The second movement is a secco bass recitative. It provides a dual transition, both harmonically – moving from a major key to minor to prepare the third movement – and thematically – "progressing (or retrogressing) from the state of celebration to a recognition of the humility of Christ's state".

The da capo alto aria is accompanied by unison oboe d'amore and strings. It expands on the minor mode and theme of privation established in the second movement. The movement emphasizes the interval of the seventh and the technique of inversion to support the meaning of the text. It begins with a chromatic string line led by solo violin, which when the vocal line begins "becomes inextricably, even obsessively, intertwined" with the singer.

The tenor recitative reverses the motion of the bass, modulating from minor to major and changing the emphasis of the text from humility to celebration. It is secco, short, and simple in its melody.

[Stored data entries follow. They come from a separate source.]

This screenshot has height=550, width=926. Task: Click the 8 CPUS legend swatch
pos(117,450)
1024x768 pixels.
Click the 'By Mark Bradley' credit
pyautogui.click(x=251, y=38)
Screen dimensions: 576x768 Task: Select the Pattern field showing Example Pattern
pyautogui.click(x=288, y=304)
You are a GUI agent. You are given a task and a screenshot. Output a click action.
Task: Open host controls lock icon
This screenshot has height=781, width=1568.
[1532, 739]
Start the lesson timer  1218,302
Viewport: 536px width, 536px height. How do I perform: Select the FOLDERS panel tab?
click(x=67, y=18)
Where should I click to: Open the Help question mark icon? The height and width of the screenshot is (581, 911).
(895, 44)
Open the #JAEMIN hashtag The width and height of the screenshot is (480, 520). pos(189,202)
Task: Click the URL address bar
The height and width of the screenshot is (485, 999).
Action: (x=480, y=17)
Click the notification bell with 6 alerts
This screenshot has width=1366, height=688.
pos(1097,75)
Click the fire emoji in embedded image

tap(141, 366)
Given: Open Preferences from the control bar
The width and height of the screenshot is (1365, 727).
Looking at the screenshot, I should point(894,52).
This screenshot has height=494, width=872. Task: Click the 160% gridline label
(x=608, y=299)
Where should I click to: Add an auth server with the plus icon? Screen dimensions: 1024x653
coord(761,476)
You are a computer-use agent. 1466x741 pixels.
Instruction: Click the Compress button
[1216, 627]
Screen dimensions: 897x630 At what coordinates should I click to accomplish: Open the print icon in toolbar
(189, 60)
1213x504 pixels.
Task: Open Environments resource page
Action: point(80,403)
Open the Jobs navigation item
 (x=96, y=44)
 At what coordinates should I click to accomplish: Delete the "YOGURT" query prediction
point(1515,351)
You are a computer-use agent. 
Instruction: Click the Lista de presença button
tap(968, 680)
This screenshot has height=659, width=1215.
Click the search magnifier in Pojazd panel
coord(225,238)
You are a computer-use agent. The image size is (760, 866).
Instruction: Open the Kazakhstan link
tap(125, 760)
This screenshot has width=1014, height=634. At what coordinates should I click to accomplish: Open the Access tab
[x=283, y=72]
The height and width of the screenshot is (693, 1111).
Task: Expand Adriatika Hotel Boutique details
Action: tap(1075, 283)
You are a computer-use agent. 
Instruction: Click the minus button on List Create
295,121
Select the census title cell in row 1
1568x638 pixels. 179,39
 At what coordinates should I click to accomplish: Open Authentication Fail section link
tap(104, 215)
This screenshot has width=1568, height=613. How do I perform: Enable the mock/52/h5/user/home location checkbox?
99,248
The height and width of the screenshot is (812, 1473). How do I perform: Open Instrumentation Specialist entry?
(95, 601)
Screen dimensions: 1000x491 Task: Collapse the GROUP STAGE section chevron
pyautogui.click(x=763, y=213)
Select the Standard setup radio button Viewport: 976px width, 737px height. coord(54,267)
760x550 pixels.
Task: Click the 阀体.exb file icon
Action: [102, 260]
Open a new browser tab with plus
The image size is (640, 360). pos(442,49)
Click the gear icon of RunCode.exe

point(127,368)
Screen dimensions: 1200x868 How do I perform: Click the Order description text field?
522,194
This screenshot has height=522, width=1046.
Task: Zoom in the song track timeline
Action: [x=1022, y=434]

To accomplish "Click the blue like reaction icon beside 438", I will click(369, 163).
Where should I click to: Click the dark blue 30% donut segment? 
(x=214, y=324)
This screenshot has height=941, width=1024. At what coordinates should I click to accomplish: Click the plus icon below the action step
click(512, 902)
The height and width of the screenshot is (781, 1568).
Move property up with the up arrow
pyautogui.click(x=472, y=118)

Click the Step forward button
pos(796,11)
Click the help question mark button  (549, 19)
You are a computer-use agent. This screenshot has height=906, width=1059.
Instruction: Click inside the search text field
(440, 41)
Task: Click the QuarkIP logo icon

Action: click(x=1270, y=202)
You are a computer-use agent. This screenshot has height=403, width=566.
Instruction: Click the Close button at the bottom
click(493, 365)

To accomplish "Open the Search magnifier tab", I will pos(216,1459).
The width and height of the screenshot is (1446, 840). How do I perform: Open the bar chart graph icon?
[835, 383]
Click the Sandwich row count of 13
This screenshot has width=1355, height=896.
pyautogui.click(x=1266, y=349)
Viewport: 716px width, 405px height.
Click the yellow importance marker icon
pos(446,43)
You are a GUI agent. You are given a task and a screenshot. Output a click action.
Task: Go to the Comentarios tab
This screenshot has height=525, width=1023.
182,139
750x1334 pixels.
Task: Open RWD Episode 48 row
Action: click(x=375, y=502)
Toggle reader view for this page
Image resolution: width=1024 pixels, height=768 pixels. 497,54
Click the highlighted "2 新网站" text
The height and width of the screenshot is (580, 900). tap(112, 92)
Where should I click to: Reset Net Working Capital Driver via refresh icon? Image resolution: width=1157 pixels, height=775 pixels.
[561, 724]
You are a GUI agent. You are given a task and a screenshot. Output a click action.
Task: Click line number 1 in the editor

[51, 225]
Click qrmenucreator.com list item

The final movement is a four-part setting of the eighth and final stanza of Herman's chorale.

== Recordings ==
- Amsterdam Baroque Orchestra & Choir, Ton Koopman. J. S. Bach: Complete Cantatas Vol. 18. Antoine Marchand, 2002.
- Bach Collegium Japan, Masaaki Suzuki. J. S. Bach: Cantatas Vol. 43. BIS, 2008.
- Choir and Orchestra "Pro Arte" Munich, Kurt Redel. J. S. Bach: Cantatas Nos. 157 · 55 · 151. Erato, 1956.
- Frankfurter Kantorei / Bach-Collegium Stuttgart, Helmuth Rilling. Die Bach Kantate. Hänssler, 1971.
- Holland Boys Choir / Netherlands Bach Collegium, Pieter Jan Leusink. Bach Edition Vol. 12 – Cantatas Vol. 6. Brilliant Classics, 1999.
- Monteverdi Choir / English Baroque Soloists, John Eliot Gardiner. Bach Cantatas Vol. 15: New York. Soli Deo Gloria, 2000.